(Stored items)
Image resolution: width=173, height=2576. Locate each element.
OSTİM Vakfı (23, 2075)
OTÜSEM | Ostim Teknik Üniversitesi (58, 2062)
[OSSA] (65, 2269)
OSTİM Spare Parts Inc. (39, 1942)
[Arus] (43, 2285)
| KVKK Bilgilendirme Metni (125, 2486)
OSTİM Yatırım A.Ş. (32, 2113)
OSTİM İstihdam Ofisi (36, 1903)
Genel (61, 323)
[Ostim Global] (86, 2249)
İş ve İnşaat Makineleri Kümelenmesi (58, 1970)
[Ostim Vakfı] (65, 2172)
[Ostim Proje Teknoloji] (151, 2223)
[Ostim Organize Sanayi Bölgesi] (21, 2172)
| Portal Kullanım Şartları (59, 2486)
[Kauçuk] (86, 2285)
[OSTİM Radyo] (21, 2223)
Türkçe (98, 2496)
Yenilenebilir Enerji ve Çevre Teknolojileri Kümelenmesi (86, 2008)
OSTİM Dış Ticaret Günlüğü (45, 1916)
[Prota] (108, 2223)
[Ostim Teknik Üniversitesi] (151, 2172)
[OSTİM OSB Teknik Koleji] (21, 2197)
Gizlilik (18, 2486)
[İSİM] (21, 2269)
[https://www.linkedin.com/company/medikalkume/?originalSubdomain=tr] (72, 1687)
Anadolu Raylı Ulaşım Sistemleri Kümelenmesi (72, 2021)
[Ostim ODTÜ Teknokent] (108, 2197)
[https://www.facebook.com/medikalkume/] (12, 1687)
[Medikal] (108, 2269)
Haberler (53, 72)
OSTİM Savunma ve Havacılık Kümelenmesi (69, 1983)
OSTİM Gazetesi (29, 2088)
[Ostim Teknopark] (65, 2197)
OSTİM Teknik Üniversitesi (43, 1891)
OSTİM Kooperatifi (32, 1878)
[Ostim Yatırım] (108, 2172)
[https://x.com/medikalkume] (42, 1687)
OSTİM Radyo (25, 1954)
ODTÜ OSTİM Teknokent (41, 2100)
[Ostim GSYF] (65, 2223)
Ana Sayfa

**Goal of the exercise**: Please give all of the entries again, exactly as written.

**Finished task**:
Image resolution: width=173, height=2576. Locate each element.
OSTİM Vakfı (23, 2075)
OTÜSEM | Ostim Teknik Üniversitesi (58, 2062)
[OSSA] (65, 2269)
OSTİM Spare Parts Inc. (39, 1942)
[Arus] (43, 2285)
| KVKK Bilgilendirme Metni (125, 2486)
OSTİM Yatırım A.Ş. (32, 2113)
OSTİM İstihdam Ofisi (36, 1903)
Genel (61, 323)
[Ostim Global] (86, 2249)
İş ve İnşaat Makineleri Kümelenmesi (58, 1970)
[Ostim Vakfı] (65, 2172)
[Ostim Proje Teknoloji] (151, 2223)
[Ostim Organize Sanayi Bölgesi] (21, 2172)
| Portal Kullanım Şartları (59, 2486)
[Kauçuk] (86, 2285)
[OSTİM Radyo] (21, 2223)
Türkçe (98, 2496)
Yenilenebilir Enerji ve Çevre Teknolojileri Kümelenmesi (86, 2008)
OSTİM Dış Ticaret Günlüğü (45, 1916)
[Prota] (108, 2223)
[Ostim Teknik Üniversitesi] (151, 2172)
[OSTİM OSB Teknik Koleji] (21, 2197)
Gizlilik (18, 2486)
[İSİM] (21, 2269)
[https://www.linkedin.com/company/medikalkume/?originalSubdomain=tr] (72, 1687)
Anadolu Raylı Ulaşım Sistemleri Kümelenmesi (72, 2021)
[Ostim ODTÜ Teknokent] (108, 2197)
[https://www.facebook.com/medikalkume/] (12, 1687)
[Medikal] (108, 2269)
Haberler (53, 72)
OSTİM Savunma ve Havacılık Kümelenmesi (69, 1983)
OSTİM Gazetesi (29, 2088)
[Ostim Teknopark] (65, 2197)
OSTİM Teknik Üniversitesi (43, 1891)
OSTİM Kooperatifi (32, 1878)
[Ostim Yatırım] (108, 2172)
[https://x.com/medikalkume] (42, 1687)
OSTİM Radyo (25, 1954)
ODTÜ OSTİM Teknokent (41, 2100)
[Ostim GSYF] (65, 2223)
Ana Sayfa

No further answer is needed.